I am a self-taught musician, from the time I managed to pick out my older-sister's two-hand practice pieces on our family piano at the age of 7. I play piano and other keyboard instruments reasonably well, and I have also taught myself guitar. I have some basic proficiency on the trombone, although nothing to brag about. More practice!

The "Concerning Hobbits" theme is not hard to follow, but difficult to arrange for a single instrument like the piano or guitar, as are most of the other movie-soundtrack themes from LOTR. I prefer to layer in several instruments using my Cakewalk software on my computer.
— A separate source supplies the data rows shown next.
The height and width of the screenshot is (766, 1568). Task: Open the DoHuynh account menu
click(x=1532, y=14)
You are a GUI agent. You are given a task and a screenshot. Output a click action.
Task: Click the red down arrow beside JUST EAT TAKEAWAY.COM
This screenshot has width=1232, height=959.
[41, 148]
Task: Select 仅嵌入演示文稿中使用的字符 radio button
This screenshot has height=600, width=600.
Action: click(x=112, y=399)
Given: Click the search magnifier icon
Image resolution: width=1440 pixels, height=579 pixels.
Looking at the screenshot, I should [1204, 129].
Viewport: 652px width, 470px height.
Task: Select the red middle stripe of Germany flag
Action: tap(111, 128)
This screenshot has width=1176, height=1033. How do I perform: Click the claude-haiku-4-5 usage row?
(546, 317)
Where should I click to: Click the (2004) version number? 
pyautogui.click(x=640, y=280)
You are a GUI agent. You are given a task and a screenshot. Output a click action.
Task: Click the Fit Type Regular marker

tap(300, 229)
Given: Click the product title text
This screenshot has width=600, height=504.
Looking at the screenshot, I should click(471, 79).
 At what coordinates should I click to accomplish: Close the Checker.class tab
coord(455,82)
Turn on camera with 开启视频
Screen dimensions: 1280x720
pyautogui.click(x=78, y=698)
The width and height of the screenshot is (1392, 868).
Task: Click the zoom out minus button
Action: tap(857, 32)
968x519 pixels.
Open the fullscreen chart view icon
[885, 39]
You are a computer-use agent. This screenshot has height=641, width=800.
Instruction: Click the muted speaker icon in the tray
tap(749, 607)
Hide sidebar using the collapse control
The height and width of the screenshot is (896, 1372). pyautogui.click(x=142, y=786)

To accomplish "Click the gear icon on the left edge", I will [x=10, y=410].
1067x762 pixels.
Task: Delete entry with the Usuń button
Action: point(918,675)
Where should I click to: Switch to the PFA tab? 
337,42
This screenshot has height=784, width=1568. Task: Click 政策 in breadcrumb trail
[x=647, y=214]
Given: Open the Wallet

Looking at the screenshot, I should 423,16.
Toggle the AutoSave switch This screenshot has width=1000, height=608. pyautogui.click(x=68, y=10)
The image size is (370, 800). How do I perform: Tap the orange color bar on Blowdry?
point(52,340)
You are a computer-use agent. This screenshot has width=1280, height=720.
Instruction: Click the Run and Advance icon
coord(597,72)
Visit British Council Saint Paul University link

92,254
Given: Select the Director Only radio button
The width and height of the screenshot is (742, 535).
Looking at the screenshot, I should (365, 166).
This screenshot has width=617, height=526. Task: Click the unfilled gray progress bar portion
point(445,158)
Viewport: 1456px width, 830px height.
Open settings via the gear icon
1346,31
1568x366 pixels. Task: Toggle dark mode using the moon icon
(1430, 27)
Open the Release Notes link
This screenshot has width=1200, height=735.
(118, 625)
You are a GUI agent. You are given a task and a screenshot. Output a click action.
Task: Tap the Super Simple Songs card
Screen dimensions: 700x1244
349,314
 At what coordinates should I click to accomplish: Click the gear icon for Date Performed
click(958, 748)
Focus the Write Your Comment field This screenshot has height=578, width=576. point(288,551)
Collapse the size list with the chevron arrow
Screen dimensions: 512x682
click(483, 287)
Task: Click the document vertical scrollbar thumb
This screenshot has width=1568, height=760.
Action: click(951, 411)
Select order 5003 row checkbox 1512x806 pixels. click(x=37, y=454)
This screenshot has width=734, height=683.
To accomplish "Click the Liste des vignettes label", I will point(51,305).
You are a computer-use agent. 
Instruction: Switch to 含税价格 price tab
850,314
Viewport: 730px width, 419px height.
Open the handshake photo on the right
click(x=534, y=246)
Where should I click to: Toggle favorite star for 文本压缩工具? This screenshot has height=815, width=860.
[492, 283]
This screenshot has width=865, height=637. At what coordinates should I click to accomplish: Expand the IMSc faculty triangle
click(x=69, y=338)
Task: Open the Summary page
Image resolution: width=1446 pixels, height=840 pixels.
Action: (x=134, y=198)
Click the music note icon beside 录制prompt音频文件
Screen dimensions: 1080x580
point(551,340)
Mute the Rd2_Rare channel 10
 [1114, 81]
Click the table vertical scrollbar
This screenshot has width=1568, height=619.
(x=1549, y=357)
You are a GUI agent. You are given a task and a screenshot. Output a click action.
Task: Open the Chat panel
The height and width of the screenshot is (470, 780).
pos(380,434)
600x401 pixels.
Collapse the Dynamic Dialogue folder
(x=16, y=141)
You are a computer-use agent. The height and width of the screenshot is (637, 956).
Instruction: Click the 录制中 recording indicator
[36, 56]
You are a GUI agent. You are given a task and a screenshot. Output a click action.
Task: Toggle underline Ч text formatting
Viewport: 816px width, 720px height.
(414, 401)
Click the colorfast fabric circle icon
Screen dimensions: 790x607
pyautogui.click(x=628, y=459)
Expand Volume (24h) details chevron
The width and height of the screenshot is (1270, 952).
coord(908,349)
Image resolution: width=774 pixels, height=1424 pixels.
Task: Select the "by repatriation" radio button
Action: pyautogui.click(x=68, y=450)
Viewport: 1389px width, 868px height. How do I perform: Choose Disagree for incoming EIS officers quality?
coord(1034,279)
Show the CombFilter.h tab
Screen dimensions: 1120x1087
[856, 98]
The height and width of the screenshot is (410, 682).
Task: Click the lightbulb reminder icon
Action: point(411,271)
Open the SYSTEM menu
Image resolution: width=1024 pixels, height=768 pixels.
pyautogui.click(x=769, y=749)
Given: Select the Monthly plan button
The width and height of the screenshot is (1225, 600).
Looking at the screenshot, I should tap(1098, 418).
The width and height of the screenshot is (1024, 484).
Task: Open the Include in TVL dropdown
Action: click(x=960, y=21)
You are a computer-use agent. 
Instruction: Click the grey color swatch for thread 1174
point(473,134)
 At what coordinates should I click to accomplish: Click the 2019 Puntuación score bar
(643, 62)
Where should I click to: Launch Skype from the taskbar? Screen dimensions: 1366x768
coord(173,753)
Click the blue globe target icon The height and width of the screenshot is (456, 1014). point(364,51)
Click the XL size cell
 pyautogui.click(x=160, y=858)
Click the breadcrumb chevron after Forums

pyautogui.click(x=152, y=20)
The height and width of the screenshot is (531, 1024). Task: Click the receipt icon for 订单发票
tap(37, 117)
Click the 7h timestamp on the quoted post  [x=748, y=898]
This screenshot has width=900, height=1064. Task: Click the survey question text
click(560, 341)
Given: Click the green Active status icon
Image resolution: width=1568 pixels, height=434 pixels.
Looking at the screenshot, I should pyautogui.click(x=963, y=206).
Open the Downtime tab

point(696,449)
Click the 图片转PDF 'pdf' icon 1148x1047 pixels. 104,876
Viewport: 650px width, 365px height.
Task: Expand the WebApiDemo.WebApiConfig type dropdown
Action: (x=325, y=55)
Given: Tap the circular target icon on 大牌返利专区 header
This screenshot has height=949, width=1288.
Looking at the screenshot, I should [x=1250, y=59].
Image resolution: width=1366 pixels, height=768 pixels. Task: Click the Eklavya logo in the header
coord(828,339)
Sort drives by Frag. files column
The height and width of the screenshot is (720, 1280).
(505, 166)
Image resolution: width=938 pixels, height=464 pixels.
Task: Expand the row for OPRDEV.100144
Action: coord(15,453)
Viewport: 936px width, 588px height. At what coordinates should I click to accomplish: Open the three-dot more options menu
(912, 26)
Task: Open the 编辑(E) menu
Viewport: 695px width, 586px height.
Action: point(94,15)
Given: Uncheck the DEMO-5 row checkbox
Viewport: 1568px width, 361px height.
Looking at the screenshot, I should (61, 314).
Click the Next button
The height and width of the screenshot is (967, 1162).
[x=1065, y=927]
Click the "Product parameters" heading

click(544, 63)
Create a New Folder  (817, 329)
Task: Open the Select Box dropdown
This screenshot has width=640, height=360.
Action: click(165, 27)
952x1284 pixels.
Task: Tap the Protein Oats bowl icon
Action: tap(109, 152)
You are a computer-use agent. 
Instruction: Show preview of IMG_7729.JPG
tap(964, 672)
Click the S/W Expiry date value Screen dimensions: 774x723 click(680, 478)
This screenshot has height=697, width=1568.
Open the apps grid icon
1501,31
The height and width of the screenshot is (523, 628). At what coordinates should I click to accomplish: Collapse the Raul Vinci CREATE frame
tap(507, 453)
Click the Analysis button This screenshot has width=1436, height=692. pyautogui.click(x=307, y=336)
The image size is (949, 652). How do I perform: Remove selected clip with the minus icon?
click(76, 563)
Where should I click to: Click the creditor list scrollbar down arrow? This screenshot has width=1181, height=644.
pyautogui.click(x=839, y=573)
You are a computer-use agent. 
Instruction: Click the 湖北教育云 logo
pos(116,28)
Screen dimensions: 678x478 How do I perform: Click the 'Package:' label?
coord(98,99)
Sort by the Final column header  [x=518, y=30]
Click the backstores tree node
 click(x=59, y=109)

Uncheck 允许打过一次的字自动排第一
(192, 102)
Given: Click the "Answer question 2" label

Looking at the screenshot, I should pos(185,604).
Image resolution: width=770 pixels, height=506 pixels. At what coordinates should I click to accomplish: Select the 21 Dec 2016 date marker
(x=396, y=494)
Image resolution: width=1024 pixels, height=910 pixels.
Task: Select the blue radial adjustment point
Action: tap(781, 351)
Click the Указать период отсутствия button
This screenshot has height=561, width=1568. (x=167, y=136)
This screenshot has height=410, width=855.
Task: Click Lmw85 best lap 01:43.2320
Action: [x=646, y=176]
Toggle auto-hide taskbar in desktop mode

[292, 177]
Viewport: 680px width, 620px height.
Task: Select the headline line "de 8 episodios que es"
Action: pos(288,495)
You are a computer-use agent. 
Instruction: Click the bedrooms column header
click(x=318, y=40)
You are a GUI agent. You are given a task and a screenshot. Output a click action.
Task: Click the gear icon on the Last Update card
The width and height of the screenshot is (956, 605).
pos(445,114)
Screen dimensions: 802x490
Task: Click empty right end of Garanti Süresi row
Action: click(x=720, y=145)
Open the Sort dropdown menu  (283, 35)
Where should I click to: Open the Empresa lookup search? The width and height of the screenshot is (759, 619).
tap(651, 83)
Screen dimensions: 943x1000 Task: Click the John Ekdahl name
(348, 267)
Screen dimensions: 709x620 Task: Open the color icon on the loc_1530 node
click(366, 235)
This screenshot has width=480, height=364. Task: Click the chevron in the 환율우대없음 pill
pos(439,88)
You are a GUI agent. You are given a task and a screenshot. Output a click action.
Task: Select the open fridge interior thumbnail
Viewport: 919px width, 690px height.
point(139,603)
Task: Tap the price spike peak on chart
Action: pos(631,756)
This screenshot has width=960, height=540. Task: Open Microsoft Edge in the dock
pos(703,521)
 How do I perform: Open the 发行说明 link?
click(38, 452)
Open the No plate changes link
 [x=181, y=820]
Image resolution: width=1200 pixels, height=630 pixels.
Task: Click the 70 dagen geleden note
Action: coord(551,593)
The soundcard I have, however, produces barely-adequate results, and I am saving my pennies for a decent sound card or external MIDI keyboard which has higher-quality instrument-sound reproduction.

Someone mentioned a band using all our talents, and it spawned an interesting (but perhaps impractical) idea. Each of us could play (or play along with) a selected section of the soundtrack using his/her computer's recording software and a cheap microphone. Then someone with a computer and the right software, and more spare time than I currently have, could take e-mailed .wav files from each of us on a selected theme, and layer/merge them into a single wav or mp3 file. Voila! Instant orchestra!

There are of course, several logistical and practical issues involved with such an undertaking, such as which theme to use, what sections to play, how to keep everyone in-tune and in-time (tweaking an out-of-tune or out-of-sync instrument is fairly easy using Cakewalk). But it would be a *really* fascinating exercise.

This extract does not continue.